Graduates go back to grade school in Marysville to inspire kids to succeed

MARYSVILLE – Victoria Henry-LeMaster is graduating from Marysville Getchell High School Wednesday.

MARYSVILLE – Victoria Henry-LeMaster is graduating from Marysville Getchell High School Wednesday.

But while she’s looking to her future, she also wanted to celebrate her past by going to see some of her old teachers at Marshall Elementary School Monday.

For the first time in the Marysville School District, graduating seniors are returning to elementary schools to inspire the younger students to do well and succeed in life. They were treated like superheroes as the two dozen graduating seniors walked through the halls and gym to cheering youngsters. High 5’s, or in many cases low 5’s because of the difference in height, were common.
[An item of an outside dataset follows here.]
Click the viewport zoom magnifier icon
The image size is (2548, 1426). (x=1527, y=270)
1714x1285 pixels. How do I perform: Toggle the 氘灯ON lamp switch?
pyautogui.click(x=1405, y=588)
“All the tiny hands at waist level” was weird but fun, said Matthew Ircink, also of MG.

“You’re the heroes today,” Principal Kelly Sheward told the seniors. “When they’re cheering and screaming they really mean it.”

LeMaster seemed just as excited as the young kids. “I know so many of the teachers here,” she said.

When she attended Quil Ceda Elementary, she was taught by current Marshall teachers Hank Palmer, Elizabeth Bray and Jerri Novy. She wanted to get her picture taken in her cap and gown with all of them.

LeMaster, who plans to attend Washington State University and major in International Business, said it’s not like she hasn’t seen them in years. But the two-time class president at MG who will speak at graduation said it was cool nonetheless.

Like LeMaster, Tyler Brickey of Marysville-Pilchuck High School went to Quil Ceda, but he knows even more teachers at Marshall, including his mom, who teaches kindergarten there.

“My mom kind of influenced me to come” to the event, said Brickey, who plans to attend Central Washington University, eventually becoming a firefighter-paramedic.

Ircink said another thing that made the event special was that it’s the only graduation activity where seniors get to interact with seniors from other schools, including Arts and Tech, that they may have known earlier in life.

“They can see the different paths they can take,” he said of the elementary kids.

Novy said she was excited to see all of the graduates show up, including her daughter.

“Some I didn’t recognize,” she said.

Some of the fifth-graders made signs to honor the graduates. Novy said she told one he will have to come back to Marshall now when he graduates. But he told her he might graduate from Arlington.

“That’s OK,” she said she told him. “You can still come back.”